Best Practice #1: For a responsive design, start large, then fine-tune.

Our responsive designs use breakpoints to determine which version of your design to show. Breakpoints tell the browser that, if the screen is less than a certain size, override the larger design with the smaller one. This means that style changes to the desktop design will affect desktop, tablet, and mobile, while changes to the mobile design will only affect mobile. For this reason, you should do the majority of your design editing on the desktop design. From there, you can refine the tablet and, finally, mobile design if need-be, to get your desired result.

 Where will my changes appear?** 

If you change styles on...

Your changes will affect...

Desktop

Desktop, tablet, and mobile

Tablet

Tablet and mobile

Mobile

Mobile only

 

** This matrix applies to style changes only, defined as anything changing how the elements on your page appear, including color, size, borders, backgrounds, fonts, and more. If you make changes to the content of the page, such as adding a new element or deleting an element, this will affect your design for all breakpoints, regardless of which breakpoint you are viewing when you make the change.

Once you are happy with your desktop layout, popular changes to tablet and mobile include:

  • Adjust the font size to be smaller
  • Replace a wide background image with a tall one
  • Adjust width or height of elements

Best Practice #2: Use proportional sizing to keep elements at their best

Imagine you are designing an outfit for every member of a family to wear for a family photo.

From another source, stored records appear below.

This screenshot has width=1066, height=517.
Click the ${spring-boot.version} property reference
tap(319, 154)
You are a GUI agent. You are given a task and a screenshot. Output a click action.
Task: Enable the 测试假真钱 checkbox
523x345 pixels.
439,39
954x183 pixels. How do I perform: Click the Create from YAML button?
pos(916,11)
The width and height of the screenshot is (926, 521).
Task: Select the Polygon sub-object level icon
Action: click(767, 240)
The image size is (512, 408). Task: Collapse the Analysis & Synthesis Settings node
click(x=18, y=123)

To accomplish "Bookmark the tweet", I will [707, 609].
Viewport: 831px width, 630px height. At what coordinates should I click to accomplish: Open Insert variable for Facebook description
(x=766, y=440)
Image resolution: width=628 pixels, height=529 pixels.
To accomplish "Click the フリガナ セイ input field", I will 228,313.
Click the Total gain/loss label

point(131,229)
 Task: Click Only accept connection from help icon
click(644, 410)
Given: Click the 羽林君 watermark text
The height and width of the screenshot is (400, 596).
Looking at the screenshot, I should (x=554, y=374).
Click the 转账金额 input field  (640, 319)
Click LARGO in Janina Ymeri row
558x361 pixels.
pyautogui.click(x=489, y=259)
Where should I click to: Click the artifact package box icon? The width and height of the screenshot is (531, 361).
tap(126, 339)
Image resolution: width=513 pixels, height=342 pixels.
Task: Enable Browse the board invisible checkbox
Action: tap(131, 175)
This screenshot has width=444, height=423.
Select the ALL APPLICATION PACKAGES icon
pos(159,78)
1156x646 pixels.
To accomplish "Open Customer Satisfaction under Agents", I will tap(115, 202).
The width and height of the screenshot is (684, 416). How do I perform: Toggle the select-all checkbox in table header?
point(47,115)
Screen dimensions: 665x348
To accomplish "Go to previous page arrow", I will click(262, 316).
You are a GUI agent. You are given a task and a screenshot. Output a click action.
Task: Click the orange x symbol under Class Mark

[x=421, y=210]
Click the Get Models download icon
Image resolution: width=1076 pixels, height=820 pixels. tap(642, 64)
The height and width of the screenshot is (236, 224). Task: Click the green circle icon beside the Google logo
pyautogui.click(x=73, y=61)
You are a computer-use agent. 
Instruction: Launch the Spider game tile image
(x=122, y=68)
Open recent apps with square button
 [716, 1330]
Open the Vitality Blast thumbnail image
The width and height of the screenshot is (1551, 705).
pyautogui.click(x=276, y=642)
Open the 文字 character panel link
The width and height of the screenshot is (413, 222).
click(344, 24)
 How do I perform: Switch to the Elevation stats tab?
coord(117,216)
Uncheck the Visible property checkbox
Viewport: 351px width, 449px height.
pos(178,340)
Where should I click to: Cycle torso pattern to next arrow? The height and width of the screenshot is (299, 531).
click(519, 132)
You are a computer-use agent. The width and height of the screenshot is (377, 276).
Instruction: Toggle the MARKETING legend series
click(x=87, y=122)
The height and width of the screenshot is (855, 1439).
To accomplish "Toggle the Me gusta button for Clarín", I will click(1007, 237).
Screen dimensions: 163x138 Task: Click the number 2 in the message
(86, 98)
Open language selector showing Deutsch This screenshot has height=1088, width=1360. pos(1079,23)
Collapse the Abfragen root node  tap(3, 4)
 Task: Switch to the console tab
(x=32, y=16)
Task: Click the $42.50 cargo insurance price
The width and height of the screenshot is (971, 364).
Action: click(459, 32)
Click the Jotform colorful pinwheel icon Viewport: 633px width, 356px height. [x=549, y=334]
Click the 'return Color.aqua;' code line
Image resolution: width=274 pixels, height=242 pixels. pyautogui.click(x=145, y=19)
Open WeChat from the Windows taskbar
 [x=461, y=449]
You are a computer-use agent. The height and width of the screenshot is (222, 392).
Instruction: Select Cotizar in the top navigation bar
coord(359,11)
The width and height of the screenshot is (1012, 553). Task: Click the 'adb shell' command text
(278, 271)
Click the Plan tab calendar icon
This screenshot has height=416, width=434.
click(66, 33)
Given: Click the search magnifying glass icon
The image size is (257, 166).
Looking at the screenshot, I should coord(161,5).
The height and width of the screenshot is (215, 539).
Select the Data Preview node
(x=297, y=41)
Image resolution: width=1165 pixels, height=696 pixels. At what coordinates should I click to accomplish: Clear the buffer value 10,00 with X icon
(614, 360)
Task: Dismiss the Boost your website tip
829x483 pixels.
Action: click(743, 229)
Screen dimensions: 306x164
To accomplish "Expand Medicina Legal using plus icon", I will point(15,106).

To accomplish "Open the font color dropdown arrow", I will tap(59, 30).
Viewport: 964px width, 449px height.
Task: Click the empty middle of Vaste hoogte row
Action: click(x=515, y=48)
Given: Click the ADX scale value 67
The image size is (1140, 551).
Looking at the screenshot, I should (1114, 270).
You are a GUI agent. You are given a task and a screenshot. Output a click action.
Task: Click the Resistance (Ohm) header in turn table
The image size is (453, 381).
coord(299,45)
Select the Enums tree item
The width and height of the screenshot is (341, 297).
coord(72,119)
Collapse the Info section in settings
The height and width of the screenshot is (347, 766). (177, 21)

The family has a 6’ tall parent and a 5’1 parent, a teenager, and a first-grader. Even though you know you want all of the outfits to match, the same design won’t look good on all of those different sized bodies. While the lettering on Dad’s shirt might be 4” tall and just right, 4” tall lettering for the first-grader will be too big to fit all of the text on the smaller garment.

This is where proportional sizing, as opposed to absolute sizing, comes into play.

Proportional Sizing: Set the size of an element based on its relationship to a containing element or a related element, such as a percentage or “auto”

Absolute Sizing: Set the size of an element based on a concrete value, such as a number of pixels

Let’s take a look at the template Legacy. In this template, the agenda has a width of 80%. This means that the agenda will be 80% as wide as the box it is inside of.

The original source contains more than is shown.